Rasa rindu dan penasaran di ubun-ubun menjadi combo luar biasa di malam ini. Kuroko memilih mengalah pada intuisi, untuk melanggar perintah sang kekasih. Tak ada yang tau jika ia melanggar, bukan? Lalu dibukalah perlahan kotak silver mewah yang berada tak jauh dari dekapan.

Napas Kuroko tercekat tatkala melihat isi di dalamnya. Bahan halus yang membentuk sebuah pakaian dengan dominasi warna kromatik – hitam dan putih. Lembaran putih berupa apron sudah menyatu di bagian tengah dan renda manis yang melingkari setiap ujung. Bagian belakang seperti minim bahan, hanya tali yang mengikat dan rok yang mengembang dengan indahnya.

Ada satu lagi benda mati di dalam kotak. Benda entah apa itu, Kuroko sendiri enggan melafalkan. Dirinya menahan panas ketika menyentuh benda navy blue berdimensi memanjang. Tombol kecil pun hadir di antara lembutnya lapisan. Pertanda apa kekasihnya mengirim bingkisan tak terduga ini? Apakah kepulangan Sei-kunnya tertahan hingga ia harus memenuhi hasrat batinnya sendiri?
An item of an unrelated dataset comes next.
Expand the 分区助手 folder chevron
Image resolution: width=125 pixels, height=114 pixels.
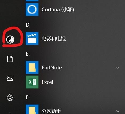(118, 111)
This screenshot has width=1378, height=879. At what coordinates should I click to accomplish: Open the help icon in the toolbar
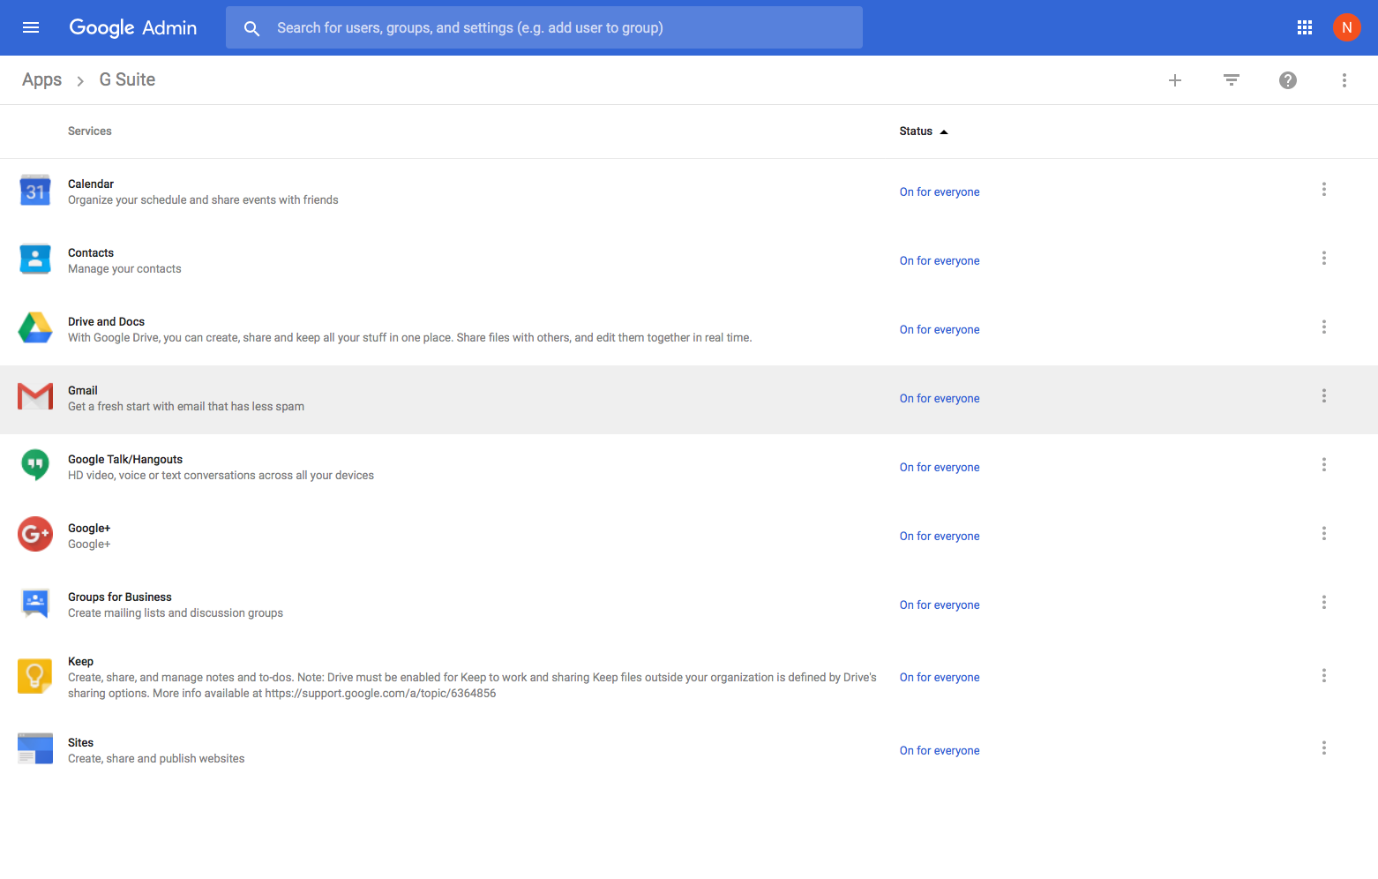click(x=1288, y=79)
Rasa ingin tahunya tak juga berkurang, sungguh. Bagaimana dirinya yang mengenakan ini semua membuatnya terdiam kaku di sisi ranjang. Berdiri, mengambil isi kotak lalu melangkah ke cermin terdekat. Hal yang tak pernah ia sendiri bayangkan adalah dirinya yang kini bercermin sambil menimang-nimang pakaian penggoda itu. Tak puas menimang, dirinya lalu melepas apa yang menempel pada raga. Kemudian mengenakan apa yang menjadi objek rasa ingin tahunya.

Perlahan namun pasti, renda-renda manis itu telah berada dalam posisi. Lengan, dada dan bagian bawah rok. Juga kerah terpisah yang mengalungi lehernya kini. Ukurannya pas menangkap tubuh ringkih seorang Kuroko Tetsuya. Bagian belakang mencelos, udara dingin AC pun mulai merasuki kulit punggung. Tak lupa tinggi pakaian yang hanya cukup menutup belahan kenyal di belakang tubuh pucatnya. Ia tentu akan masuk angin melihat betapa minimnya hadiah ini, kecuali sang kekasih bersedia menghangatkan dari belakang.

Datarnya wajah tak menyembunyikan rasa puas melihat penampakan di cermin. Diambillah satu lagi benda yang membuatnya bertanya pada diri.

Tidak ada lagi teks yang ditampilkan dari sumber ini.